Flat rate scheme thresholds

See TM 8650

The increase in the standard rate of VAT to 20% on 4 January 2011 will affect the flat rate scheme thresholds. Businesses with a total taxable annual turnover of up to £150,000 will be eligible to join the scheme as now. However, the threshold beyond which businesses will have to leave the scheme is a VAT-inclusive figure and so will go up, from £225,000 to £230,000. If a business exceeds that threshold as a result of a one-off transaction, it will be allowed to remain in the scheme if its tax-inclusive turnover in the following year is not expected to exceed £191,500 (£187,500 until 4 January 2011).


Late filing of returns and payment of VAT

See TM 9858

From a date to be announced a new, largely flat-rate penalty regime will apply where a VAT return is submitted after the due date and a new tax-geared penalty regime will apply where payment is made after the due date.

The maximum late filing penalty will be £400, unless failure to file extends beyond 6 months, in which case a penalty of 5% of the relevant tax is proposed, with another 5% levy after 12 months.

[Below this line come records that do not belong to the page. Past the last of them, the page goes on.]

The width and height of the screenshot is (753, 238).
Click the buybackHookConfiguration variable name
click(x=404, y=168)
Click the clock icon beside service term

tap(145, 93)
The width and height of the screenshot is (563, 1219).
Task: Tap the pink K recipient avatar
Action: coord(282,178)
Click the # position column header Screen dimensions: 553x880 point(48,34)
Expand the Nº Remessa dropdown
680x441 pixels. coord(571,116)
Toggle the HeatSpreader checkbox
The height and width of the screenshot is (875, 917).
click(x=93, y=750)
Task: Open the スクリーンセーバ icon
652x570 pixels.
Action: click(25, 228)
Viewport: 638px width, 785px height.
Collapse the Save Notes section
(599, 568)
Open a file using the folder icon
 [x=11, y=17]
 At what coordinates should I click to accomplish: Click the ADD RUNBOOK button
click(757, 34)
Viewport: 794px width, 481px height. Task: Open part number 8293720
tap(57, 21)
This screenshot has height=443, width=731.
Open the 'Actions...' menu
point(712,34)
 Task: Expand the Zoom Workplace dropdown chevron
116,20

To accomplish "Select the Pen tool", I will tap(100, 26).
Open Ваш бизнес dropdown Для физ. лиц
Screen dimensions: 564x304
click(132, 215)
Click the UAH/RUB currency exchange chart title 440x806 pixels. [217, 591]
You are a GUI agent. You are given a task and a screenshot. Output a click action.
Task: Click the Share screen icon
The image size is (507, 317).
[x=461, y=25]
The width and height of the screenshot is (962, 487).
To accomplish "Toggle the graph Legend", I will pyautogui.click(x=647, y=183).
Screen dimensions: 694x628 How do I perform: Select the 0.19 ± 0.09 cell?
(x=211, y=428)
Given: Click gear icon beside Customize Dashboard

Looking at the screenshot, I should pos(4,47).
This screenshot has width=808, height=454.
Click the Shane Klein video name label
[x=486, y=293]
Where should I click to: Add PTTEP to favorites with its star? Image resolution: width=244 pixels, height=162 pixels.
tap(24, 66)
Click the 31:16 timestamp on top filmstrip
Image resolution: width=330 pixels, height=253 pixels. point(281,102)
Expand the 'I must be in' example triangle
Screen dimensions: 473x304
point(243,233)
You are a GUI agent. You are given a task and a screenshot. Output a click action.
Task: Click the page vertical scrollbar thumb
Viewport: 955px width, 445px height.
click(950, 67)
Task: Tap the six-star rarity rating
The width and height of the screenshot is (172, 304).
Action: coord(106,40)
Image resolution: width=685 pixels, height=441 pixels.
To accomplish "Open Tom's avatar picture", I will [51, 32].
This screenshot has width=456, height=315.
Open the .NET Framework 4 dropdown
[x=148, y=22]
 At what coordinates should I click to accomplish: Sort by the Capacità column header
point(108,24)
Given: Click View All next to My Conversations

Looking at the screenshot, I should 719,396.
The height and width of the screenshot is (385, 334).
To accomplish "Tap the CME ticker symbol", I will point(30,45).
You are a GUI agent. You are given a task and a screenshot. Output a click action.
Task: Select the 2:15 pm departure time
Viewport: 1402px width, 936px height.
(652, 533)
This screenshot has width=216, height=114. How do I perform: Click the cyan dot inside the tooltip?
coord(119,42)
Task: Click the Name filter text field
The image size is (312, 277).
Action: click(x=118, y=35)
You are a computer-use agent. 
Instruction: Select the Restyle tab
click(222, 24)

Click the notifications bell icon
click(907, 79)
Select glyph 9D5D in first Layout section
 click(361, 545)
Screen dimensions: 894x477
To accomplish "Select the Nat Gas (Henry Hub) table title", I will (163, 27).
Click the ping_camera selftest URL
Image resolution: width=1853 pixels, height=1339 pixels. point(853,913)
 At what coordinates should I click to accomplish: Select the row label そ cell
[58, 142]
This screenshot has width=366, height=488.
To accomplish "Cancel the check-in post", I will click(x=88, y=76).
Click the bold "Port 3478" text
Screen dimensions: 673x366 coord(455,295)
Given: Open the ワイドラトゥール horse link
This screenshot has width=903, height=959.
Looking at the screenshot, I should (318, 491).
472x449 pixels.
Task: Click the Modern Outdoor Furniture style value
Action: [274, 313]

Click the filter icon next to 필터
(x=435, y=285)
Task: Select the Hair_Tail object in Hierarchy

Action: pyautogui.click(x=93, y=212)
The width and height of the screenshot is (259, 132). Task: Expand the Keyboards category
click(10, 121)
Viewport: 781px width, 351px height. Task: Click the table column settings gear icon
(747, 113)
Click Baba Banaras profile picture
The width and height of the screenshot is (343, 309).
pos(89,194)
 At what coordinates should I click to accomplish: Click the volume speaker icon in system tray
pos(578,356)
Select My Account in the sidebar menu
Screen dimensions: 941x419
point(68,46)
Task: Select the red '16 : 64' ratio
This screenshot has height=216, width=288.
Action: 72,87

The tax-geared penalties for late payment will go up to 4%, unless failure to pay extends beyond 6 months, in which case a penalty of 5% of the relevant tax will be payable. Another 5% levy will become due after 12 months.


Rate of VAT

See TM 9986

The standard rate of VAT will increase to 20% from 17.5% with effect from 4 January 2011. No change will be made to the list of zero-rated items and the reduced rate will remain at 5%.


AS PREVIOUSLY ANNOUNCED

Postal services exemption

See TM 8042

From 31 January 2011 the exemption for postal services will be restricted to supplies of public postal services (and incidental goods) by the universal service provider (currently Royal Mail). Postal services supplied on terms which are individually negotiated, and services not made under a licence duty, will become standard-rated from that date.


Zero-rating of aircraft

See TM ¶8052

For zero-rating purposes, a qualifying aircraft will no longer be determined by its weight or commercial design. From 1 January 2011 zero-rating will depend on the recipient of the supply being an airline operating for reward chiefly on international routes. When previously announced the implementation date was 1 September 2010.


Lennartz mechanism

TM ¶8142, ¶8145

The Lennartz mechanism is to be made unavailable in respect of purchases of land, property, boats and aircraft. The Lennartz mechanism applies where an asset is purchased for both business and private purposes. Under this mechanism full input tax recovery is permitted on purchase and output tax is accounted for in respect of private use over the asset’s economic life. From 1 January 2011 full input tax recovery will not be available on purchase; instead input tax will be restricted to the business use proportion. The Capital Goods Scheme will be amended to take account of this change.

HMRC has also recently announced an amended policy under which Lennartz is not available unless non-business use is private use (as opposed to, for example, use by a charity for non-commercial purposes). Legislation will be introduced to ensure that those affected by this change of policy do not gain an advantage by, for example, ceasing to account for output tax on non-business use.